## EXERCISE PROMPT
Duplicate the following material line for line, with no alterations.
——————
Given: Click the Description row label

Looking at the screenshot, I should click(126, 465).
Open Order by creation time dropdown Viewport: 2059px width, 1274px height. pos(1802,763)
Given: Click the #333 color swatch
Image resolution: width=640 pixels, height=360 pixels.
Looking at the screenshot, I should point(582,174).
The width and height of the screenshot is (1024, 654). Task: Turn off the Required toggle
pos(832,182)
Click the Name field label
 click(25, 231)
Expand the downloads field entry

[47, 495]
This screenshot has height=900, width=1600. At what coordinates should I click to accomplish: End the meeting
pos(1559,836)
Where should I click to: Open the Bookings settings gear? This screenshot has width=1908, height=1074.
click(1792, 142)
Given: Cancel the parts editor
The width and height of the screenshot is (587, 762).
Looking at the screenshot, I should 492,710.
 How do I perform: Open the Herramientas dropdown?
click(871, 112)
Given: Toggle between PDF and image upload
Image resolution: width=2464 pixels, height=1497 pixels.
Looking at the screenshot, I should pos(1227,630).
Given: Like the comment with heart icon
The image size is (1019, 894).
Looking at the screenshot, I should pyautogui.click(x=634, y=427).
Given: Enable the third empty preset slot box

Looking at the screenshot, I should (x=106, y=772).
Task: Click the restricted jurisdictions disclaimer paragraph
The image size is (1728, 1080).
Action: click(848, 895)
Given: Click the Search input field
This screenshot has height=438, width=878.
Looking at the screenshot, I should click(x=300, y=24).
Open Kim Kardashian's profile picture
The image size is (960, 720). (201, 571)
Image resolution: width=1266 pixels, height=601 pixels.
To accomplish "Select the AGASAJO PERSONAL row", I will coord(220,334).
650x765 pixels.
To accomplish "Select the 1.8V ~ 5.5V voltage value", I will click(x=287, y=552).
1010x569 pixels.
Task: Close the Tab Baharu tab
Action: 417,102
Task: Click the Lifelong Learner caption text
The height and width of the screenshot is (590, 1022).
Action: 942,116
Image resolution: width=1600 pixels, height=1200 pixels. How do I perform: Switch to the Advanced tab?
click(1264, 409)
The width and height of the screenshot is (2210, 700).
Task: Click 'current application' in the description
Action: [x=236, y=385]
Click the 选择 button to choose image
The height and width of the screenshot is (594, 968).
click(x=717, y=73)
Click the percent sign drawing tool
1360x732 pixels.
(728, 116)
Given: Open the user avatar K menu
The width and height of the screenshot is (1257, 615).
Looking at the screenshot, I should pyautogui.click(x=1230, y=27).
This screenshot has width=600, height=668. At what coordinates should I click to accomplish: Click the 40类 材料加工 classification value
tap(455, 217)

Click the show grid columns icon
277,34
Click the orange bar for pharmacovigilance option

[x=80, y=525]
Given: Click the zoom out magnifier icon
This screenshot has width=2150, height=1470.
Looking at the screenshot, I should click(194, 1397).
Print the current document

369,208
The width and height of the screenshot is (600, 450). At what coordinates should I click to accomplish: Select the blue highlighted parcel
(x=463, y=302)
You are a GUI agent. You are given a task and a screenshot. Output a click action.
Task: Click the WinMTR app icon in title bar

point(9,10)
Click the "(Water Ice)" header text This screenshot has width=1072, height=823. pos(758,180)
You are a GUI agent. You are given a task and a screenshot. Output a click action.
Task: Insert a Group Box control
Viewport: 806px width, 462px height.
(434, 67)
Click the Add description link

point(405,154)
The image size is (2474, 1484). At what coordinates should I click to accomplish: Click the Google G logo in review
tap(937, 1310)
——————
## TASK RESPONSE
Given: Click the Description row label

Looking at the screenshot, I should click(126, 465).
Open Order by creation time dropdown Viewport: 2059px width, 1274px height. pos(1802,763)
Given: Click the #333 color swatch
Image resolution: width=640 pixels, height=360 pixels.
Looking at the screenshot, I should point(582,174).
The width and height of the screenshot is (1024, 654). Task: Turn off the Required toggle
pos(832,182)
Click the Name field label
 click(25, 231)
Expand the downloads field entry

[47, 495]
This screenshot has height=900, width=1600. At what coordinates should I click to accomplish: End the meeting
pos(1559,836)
Where should I click to: Open the Bookings settings gear? This screenshot has width=1908, height=1074.
click(1792, 142)
Given: Cancel the parts editor
The width and height of the screenshot is (587, 762).
Looking at the screenshot, I should 492,710.
 How do I perform: Open the Herramientas dropdown?
click(871, 112)
Given: Toggle between PDF and image upload
Image resolution: width=2464 pixels, height=1497 pixels.
Looking at the screenshot, I should pos(1227,630).
Given: Like the comment with heart icon
The image size is (1019, 894).
Looking at the screenshot, I should pyautogui.click(x=634, y=427).
Given: Enable the third empty preset slot box

Looking at the screenshot, I should (x=106, y=772).
Task: Click the restricted jurisdictions disclaimer paragraph
The image size is (1728, 1080).
Action: click(848, 895)
Given: Click the Search input field
This screenshot has height=438, width=878.
Looking at the screenshot, I should click(x=300, y=24).
Open Kim Kardashian's profile picture
The image size is (960, 720). (201, 571)
Image resolution: width=1266 pixels, height=601 pixels.
To accomplish "Select the AGASAJO PERSONAL row", I will coord(220,334).
650x765 pixels.
To accomplish "Select the 1.8V ~ 5.5V voltage value", I will click(x=287, y=552).
1010x569 pixels.
Task: Close the Tab Baharu tab
Action: 417,102
Task: Click the Lifelong Learner caption text
The height and width of the screenshot is (590, 1022).
Action: 942,116
Image resolution: width=1600 pixels, height=1200 pixels. How do I perform: Switch to the Advanced tab?
click(1264, 409)
The width and height of the screenshot is (2210, 700).
Task: Click 'current application' in the description
Action: [x=236, y=385]
Click the 选择 button to choose image
The height and width of the screenshot is (594, 968).
click(x=717, y=73)
Click the percent sign drawing tool
1360x732 pixels.
(728, 116)
Given: Open the user avatar K menu
The width and height of the screenshot is (1257, 615).
Looking at the screenshot, I should pyautogui.click(x=1230, y=27).
This screenshot has width=600, height=668. At what coordinates should I click to accomplish: Click the 40类 材料加工 classification value
tap(455, 217)

Click the show grid columns icon
277,34
Click the orange bar for pharmacovigilance option

[x=80, y=525]
Given: Click the zoom out magnifier icon
This screenshot has width=2150, height=1470.
Looking at the screenshot, I should click(194, 1397).
Print the current document

369,208
The width and height of the screenshot is (600, 450). At what coordinates should I click to accomplish: Select the blue highlighted parcel
(x=463, y=302)
You are a GUI agent. You are given a task and a screenshot. Output a click action.
Task: Click the WinMTR app icon in title bar

point(9,10)
Click the "(Water Ice)" header text This screenshot has width=1072, height=823. pos(758,180)
You are a GUI agent. You are given a task and a screenshot. Output a click action.
Task: Insert a Group Box control
Viewport: 806px width, 462px height.
(434, 67)
Click the Add description link

point(405,154)
The image size is (2474, 1484). At what coordinates should I click to accomplish: Click the Google G logo in review
tap(937, 1310)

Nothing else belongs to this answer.